TortDeform: The Civil Justice Defense Blog

Justinian Lane

A Great Letter from a Juror to a Judge

The letter struck me as providing remarkable insight into how seriously some jurors take their tasks.  And it made me wonder once again why we’re willing to let supposedly-incompetent jurors decide complex criminal cases, but entertain the notion of taking complex civil cases out of their hands.  Surely, a man’s life is more important than a man’s bankroll, isn’t it?

As you remember, Judge Roberts, we spent 8 months listening to the evidence, filling countless court-supplied notebooks, making summaries of those notes, and even creating card catalogues to keep track of all the witnesses and their statements. We deliberated for over 2 months, 4 days a week, 8 hours a day. We went over everything in detail. If any of our fellow jurors had a doubt, a question, an idea, or just wanted something repeated, we all stopped and made time. Conspiracy? A crew? With the evidence the prosecutor presented, not one among us could see it. Racketeering? We dismissed that even more quickly. No conspiracy shown but more importantly, where was the money? No big bank accounts. Mostly old cars. Small apartments or living with relatives.

It seems to me a tragedy that one is asked to serve on a jury, serves, but then finds their work may not be given the credit it deserves. We, the jury, all took our charge seriously. We virtually gave up our private lives to devote our time to the cause of justice, and it is a very noble cause as you know, sir. We looked across the table at one another in respect and in sympathy. We listened, we thought, we argued, we got mad and left the room, we broke, we rested that charge until tomorrow, we went on. Eventually, through every hour-long tape of a single drug sale, hundreds of pages of transcripts, ballistics evidence, and photos, we delivered to you our verdicts.

What does it say to our contribution as jurors when we see our verdicts, in my personal view, not given their proper weight. It appears to me that these defendants are being sentenced not on the charges for which they have been found guilty but on the charges for which the District Attorney’s office would have liked them to have been found guilty. Had they shown us hard evidence, that might have been the outcome, but that was not the case. That is how you instructed your jury in this case to perform and for good reason.

Source: Legal Blog Watch

Posted at 4:16 PM, Jun 30, 2008 in Permalink | Comments (5) | TrackBack (0)


Comments

8 months listening to evidence and 2 months deliberating?

Thanks Justinian for making me realize I should say something biased to get myself out of jury duty. I'll remember this.

Posted by: Adam | June 30, 2008 05:21 PM

This letter says, only a jackass would serve.
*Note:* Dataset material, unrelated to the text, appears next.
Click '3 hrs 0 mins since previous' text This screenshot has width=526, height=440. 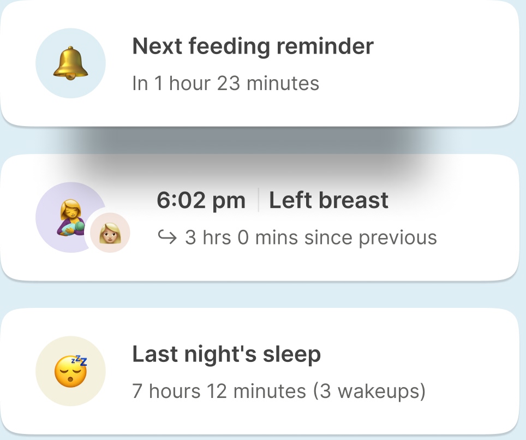pyautogui.click(x=310, y=238)
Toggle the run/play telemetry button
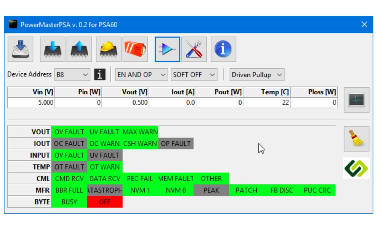The height and width of the screenshot is (229, 381). pyautogui.click(x=167, y=49)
The jurors must sue the judge for enslavement and unlawful imprisonment. I would have at least tried to escape by tying sheets from the window bars.

Posted by: Supremacy Claus | June 30, 2008 07:35 PM

On the one hand this letter undermines the claim that juries are unthinking, overly emotional people who don't decide cases fairly. Just like Justinian points out--clearly these people are taking this job seriously.

On the other hand, what's the point if the jury's decision isn't given due consideration? Kinda like when a jury decides to award punitive damages, and they're slashed down to near nothing.

Posted by: Kia | July 1, 2008 02:09 PM

Hey, Kia, since you think $507.5 million is "near nothing," can you spare me $5 million? After all, that's less than 1% of near nothing.

Posted by: Ted | July 2, 2008 12:48 AM

Judging from the pic of your office, you've got a big pile of money already, Ted. I don't think Kia can help you out.